Williams joins top-ranked Simona Halep of Romania, second-ranked Garbine Muguruza of Spain, third-ranked Karolina Pliskova of Czech Republic, fourth-ranked Elina Svitolina of Ukraine, sixth-ranked Caroline Wozniacki of Denmark, seventh-ranked Jelena Ostapenko of Latvia and ninth-ranked Caroline Garcia of France.

They’re all pretty special,” said Williams, of her career appearances in the year-end competition. “It’s the end of the year. Only Top 8 get here. It’s definitely something well earned.”
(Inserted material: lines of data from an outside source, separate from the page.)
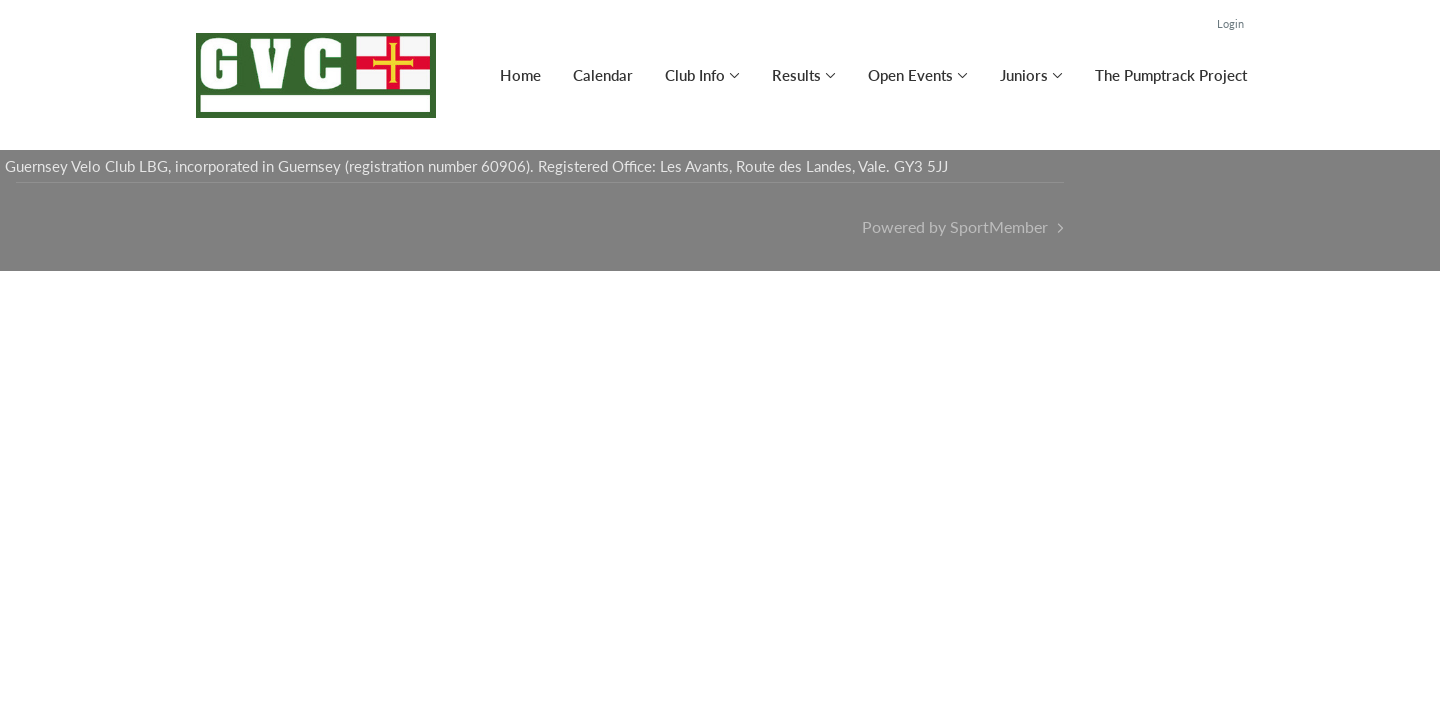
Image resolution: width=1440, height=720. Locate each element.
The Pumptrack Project (1171, 75)
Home (520, 75)
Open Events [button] (910, 75)
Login (1230, 23)
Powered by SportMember (955, 226)
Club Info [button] (695, 75)
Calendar (603, 75)
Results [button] (796, 75)
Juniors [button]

At 37-years-old, Williams is the third oldest player to qualify for the year-end championships behind a 39-year-old Billie Jean King in 1983, and a 38-year-old Martina Navratilova in 1994.

Williams is the oldest player in this draw with 27-year-old Wozniacki the next oldest.
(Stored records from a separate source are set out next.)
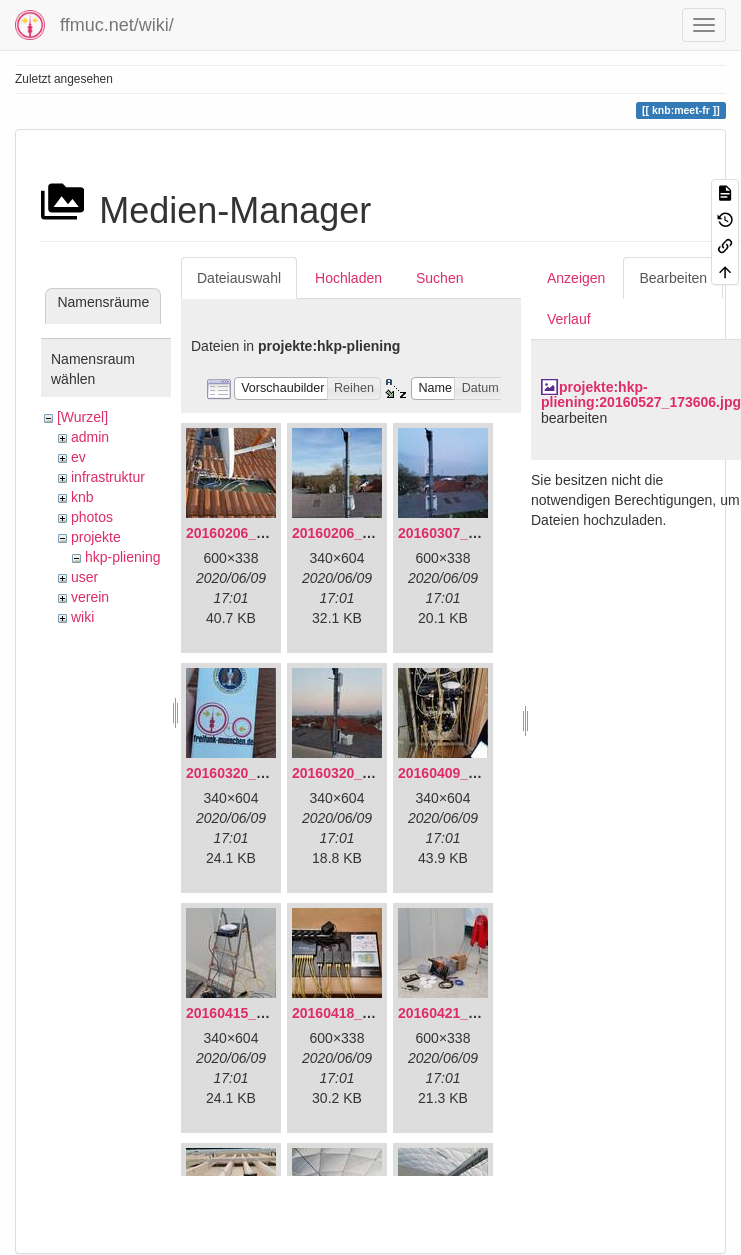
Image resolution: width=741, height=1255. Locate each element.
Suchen (439, 278)
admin (90, 437)
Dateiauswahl (239, 278)
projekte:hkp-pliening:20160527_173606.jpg (641, 394)
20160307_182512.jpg (469, 533)
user (84, 577)
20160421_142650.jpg (469, 1013)
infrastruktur (108, 477)
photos (92, 517)
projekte (96, 537)
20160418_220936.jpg (363, 1013)
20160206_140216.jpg (363, 533)
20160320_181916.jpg (257, 773)
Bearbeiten (673, 278)
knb (82, 497)
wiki (82, 617)
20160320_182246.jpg (363, 773)
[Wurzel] (82, 417)
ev (78, 457)
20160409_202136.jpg (469, 773)
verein (90, 597)
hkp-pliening (123, 557)
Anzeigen (576, 278)
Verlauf (569, 319)
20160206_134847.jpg (257, 533)
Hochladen (348, 278)
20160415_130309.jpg (257, 1013)
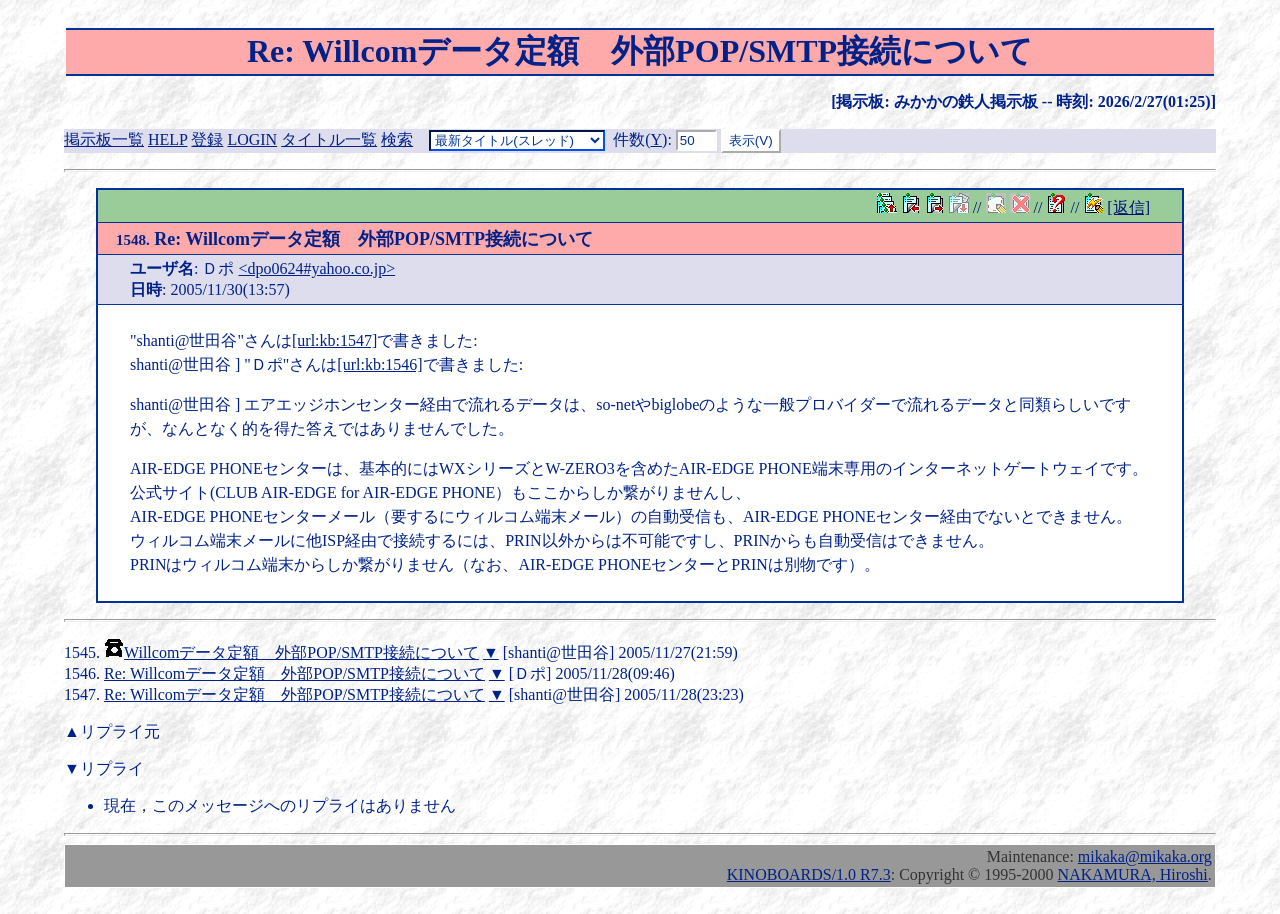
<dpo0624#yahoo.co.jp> (316, 268)
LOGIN (252, 139)
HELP (167, 139)
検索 (397, 139)
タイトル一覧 (329, 139)
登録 (207, 139)
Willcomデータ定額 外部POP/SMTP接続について (301, 652)
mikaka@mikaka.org (1145, 856)
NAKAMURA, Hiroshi (1133, 874)
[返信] (1128, 207)
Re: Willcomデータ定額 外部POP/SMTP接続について (354, 239)
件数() (640, 139)
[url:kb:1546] (379, 364)
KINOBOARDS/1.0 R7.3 (809, 874)
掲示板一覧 (104, 139)
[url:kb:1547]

Having played since 1995, Williams has seen the women’s game advance, saying: “The competition is so much greater. It’s a beautiful change, in fact.”

In 2008, Williams won the WTA Finals title, going 3-0 in the round-robin, and defeating Vera Zvonareva of Russia in the final.

She was also was a semifinalist in her first two appearances in the finals, in 1999 and 2000.

Williams reached two Grand Slam finals this season at the Australian Open, where she lost to what turned out to be an already pregnant younger sister, Serena, and at Wimbledon, where she fell to Muguruza.

Every player but Garcia has a possibility of playing themselves into the year-end No. 1 ranking depending on their result this week. Williams has ranked No. 1 for 11 weeks of her career.

In the round-robin, Williams is situated in the White Group with fellow big-hitters Muguruza and Pliskova, who both ranked No. 1 at some time during this season, and French Open champion Jelena Ostapenko.

Williams opens the competition against Pliskova on Sunday. The two are tied at one match apiece in their head-to-head.

She holds a 3-2 winning record over Muguruza and is 1-0 over Ostapenko.

“I think my group is more aggressive style players in the group and the other one is more defending,” Pliskova said. “I just like to play better these players.

“I start with Venus tomorrow, so I beat her once from match point and once I lost very close match. This one is open.”